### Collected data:

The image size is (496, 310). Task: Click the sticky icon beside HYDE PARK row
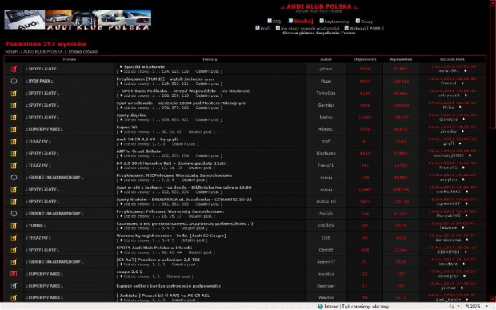(14, 81)
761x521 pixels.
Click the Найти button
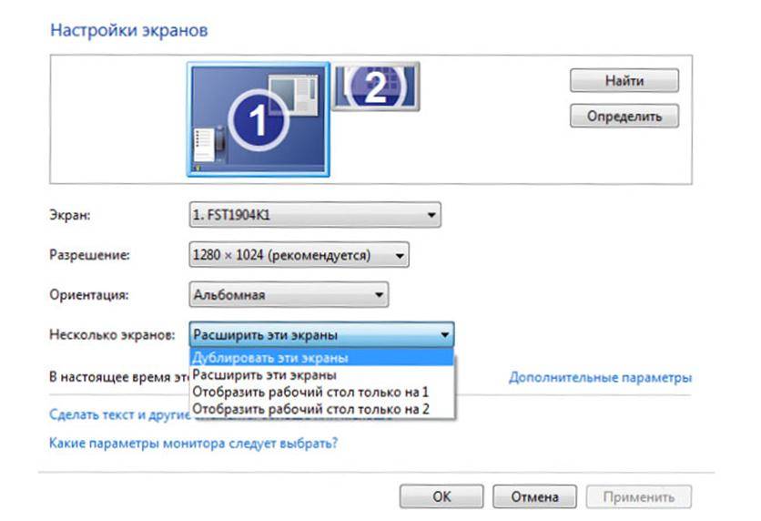pos(624,81)
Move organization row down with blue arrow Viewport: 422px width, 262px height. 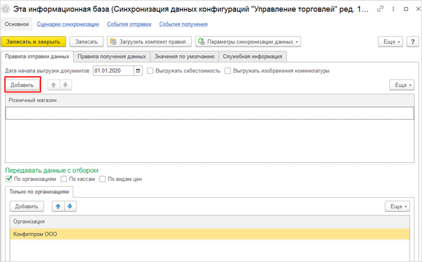point(69,206)
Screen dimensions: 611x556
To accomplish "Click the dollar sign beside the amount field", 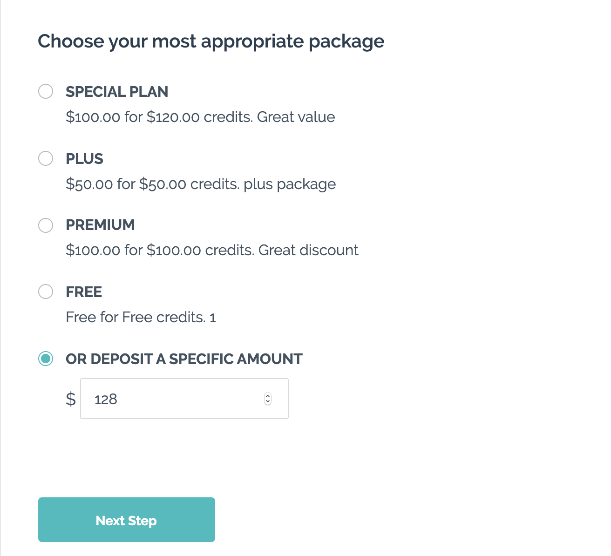I will click(x=71, y=399).
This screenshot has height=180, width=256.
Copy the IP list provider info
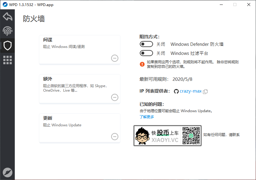pos(205,91)
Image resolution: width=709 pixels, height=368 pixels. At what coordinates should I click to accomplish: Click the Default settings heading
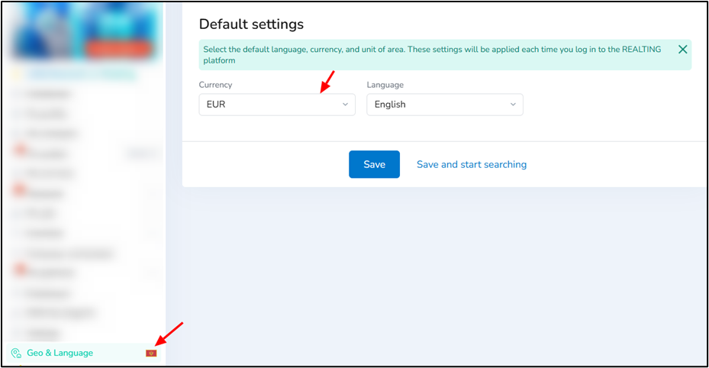[x=251, y=24]
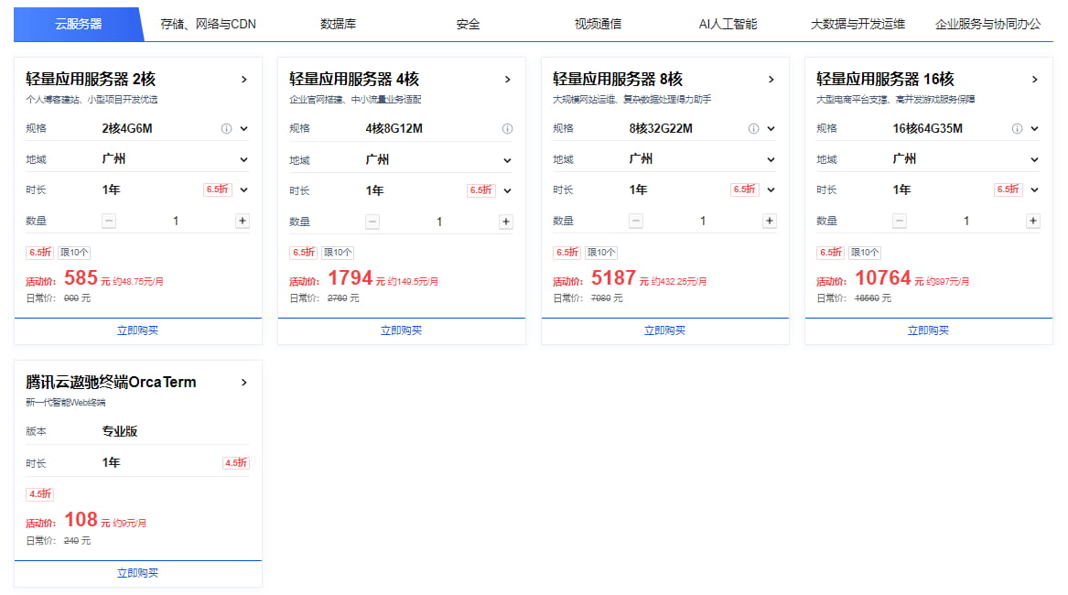Click the info icon next to 4核8G12M
Image resolution: width=1068 pixels, height=595 pixels.
pos(508,127)
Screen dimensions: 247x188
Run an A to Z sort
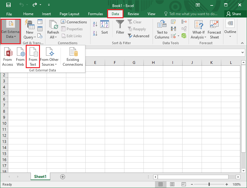pos(95,22)
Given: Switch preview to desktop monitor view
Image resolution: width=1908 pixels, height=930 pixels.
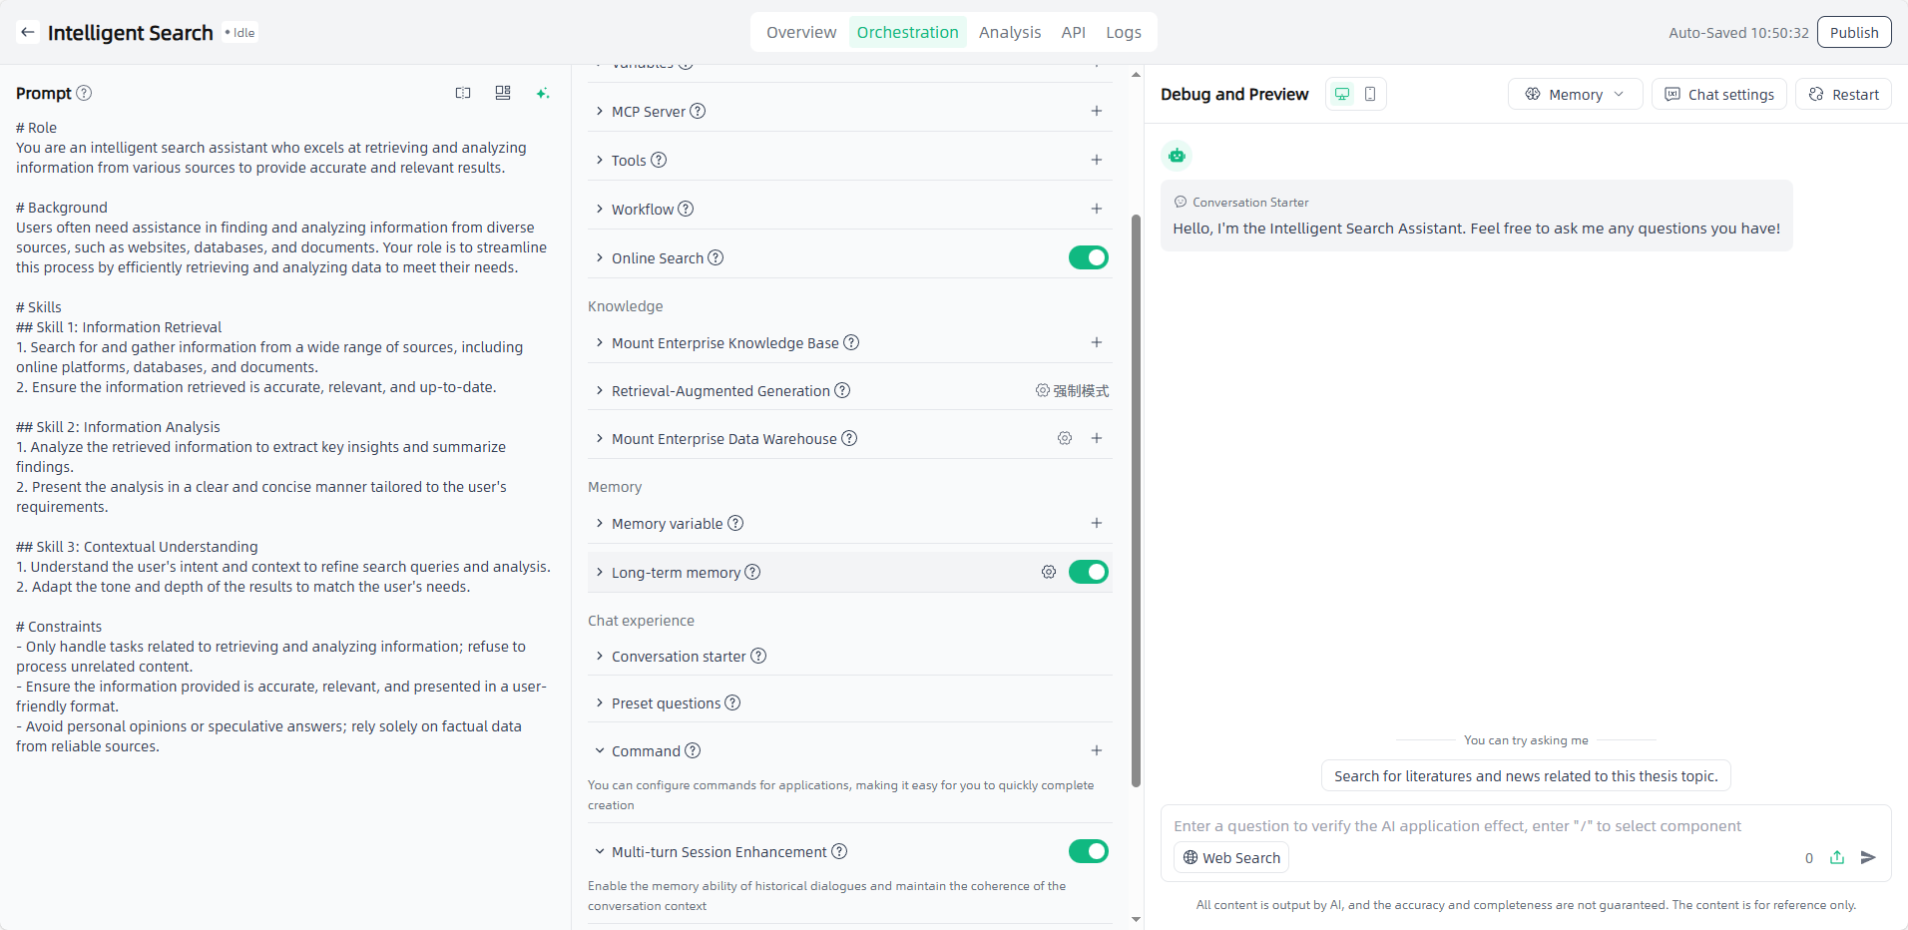Looking at the screenshot, I should 1342,94.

### EXERCISE:
Once you have counted the lines above that contain "dimensions", give that number alone.

### RESULT OF THE TASK:
2